Things to do =
• A. Using the text on the SAMHSA study, decide for each statement whether it agrees with the text, answering yes or no and quoting the deciding words: (i) The report was released in September 1997. (ii) Substance use rates among girls aged 10 to 14 were found to be decreasing. (iii) Earlier research tied women's problem use of alcohol or illicit drugs to a risk of HIV.
• B. Retype everything in the text on the SAMHSA study from "SAMHSA undertook the" down to "14-year-old age range.".

-------- Selected text --------

SAMHSA Study Uncovers Increasing Substance Abuse Among Young Girls

The findings are disturbing. The Substance Abuse and Mental Health Services Administration (SAMHSA), in an effort to measure substance use and abuse among women, compiled data from its National Household Survey on Drug Abuse into a new report, Substance Use Among Women in the United States, which was released in September 1997. What they found is a worrisome indicator that substance use in this country is a significant problem for women, particularly among young girls ages 10 to 14.

SAMHSA undertook the new study because previous research indicated that abuse or problem use of alcohol or illicit drugs by women is a risk factor for unprotected intercourse, sexually transmitted diseases and HIV. Also of concern are the consequences of infection, unintended pregnancy, poor birth outcomes, child abuse and neglect, criminal activities, mental health disorders, and other adverse health and social consequences.

Most startling of all the statistics gathered were the increasing rates of substance use among young girls, specifically in the 10- to 14-year-old age range.

-------- Listed entries --------

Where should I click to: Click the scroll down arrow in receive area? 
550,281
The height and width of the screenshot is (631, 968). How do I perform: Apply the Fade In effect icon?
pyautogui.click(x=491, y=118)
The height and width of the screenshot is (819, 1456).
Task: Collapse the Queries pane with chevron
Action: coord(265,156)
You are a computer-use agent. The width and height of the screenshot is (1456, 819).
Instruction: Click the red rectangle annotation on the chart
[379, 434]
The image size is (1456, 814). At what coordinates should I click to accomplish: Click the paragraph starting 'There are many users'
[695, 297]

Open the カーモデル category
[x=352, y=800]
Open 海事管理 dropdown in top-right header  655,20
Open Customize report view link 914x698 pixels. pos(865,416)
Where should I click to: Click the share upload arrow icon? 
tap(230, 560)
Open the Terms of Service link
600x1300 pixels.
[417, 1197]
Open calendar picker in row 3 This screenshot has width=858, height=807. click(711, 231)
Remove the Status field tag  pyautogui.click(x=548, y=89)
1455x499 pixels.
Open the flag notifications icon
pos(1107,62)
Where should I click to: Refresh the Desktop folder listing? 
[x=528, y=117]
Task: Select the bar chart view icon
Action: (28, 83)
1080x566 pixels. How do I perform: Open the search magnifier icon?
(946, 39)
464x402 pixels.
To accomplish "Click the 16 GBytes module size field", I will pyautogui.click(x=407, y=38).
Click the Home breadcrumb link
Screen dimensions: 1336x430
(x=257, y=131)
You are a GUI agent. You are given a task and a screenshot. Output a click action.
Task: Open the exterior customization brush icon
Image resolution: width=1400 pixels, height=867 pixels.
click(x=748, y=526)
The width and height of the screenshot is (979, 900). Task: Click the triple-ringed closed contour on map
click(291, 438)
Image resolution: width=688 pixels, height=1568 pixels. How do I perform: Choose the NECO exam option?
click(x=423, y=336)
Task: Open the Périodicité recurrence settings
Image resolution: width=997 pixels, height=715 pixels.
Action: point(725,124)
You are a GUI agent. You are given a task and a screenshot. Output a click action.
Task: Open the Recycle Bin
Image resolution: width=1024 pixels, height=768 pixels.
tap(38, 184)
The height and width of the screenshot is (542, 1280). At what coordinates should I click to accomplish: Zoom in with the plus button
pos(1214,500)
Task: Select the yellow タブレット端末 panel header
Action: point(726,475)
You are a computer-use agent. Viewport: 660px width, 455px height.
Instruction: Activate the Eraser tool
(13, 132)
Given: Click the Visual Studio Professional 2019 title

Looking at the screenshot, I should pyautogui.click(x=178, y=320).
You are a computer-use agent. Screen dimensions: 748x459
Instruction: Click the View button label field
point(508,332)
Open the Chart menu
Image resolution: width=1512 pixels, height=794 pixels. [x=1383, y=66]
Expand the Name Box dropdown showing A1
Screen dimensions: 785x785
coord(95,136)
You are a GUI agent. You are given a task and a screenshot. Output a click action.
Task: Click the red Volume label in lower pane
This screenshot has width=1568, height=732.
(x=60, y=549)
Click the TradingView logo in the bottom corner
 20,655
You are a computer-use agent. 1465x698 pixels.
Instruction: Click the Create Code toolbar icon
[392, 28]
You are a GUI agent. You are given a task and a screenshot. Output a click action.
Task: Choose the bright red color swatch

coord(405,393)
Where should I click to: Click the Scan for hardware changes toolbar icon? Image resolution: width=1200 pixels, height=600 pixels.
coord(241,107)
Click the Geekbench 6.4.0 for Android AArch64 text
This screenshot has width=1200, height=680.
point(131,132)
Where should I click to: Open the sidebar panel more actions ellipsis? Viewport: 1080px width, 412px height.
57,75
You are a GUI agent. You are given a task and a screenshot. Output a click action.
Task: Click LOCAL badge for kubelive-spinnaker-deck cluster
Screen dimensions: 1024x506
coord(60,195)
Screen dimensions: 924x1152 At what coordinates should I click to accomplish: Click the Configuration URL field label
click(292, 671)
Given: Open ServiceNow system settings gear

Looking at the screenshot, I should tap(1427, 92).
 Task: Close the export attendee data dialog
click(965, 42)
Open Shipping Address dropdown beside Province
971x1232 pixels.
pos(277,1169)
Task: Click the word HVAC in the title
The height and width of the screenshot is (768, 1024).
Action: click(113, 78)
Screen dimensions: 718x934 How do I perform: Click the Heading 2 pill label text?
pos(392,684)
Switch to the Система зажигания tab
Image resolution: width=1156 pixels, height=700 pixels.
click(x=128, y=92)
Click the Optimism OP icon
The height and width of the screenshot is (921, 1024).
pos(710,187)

--------

Answer list =
• A.
(i) Yes: "which was released in September 1997"
(ii) No: "the increasing rates of substance use among young girls, specifically in the 10- to 14-year-old age range"
(iii) Yes: "abuse or problem use of alcohol or illicit drugs by women is a risk factor for unprotected intercourse, sexually transmitted diseases and HIV"

• B.
SAMHSA undertook the new study because previous research indicated that abuse or problem use of alcohol or illicit drugs by women is a risk factor for unprotected intercourse, sexually transmitted diseases and HIV. Also of concern are the consequences of infection, unintended pregnancy, poor birth outcomes, child abuse and neglect, criminal activities, mental health disorders, and other adverse health and social consequences.

Most startling of all the statistics gathered were the increasing rates of substance use among young girls, specifically in the 10- to 14-year-old age range.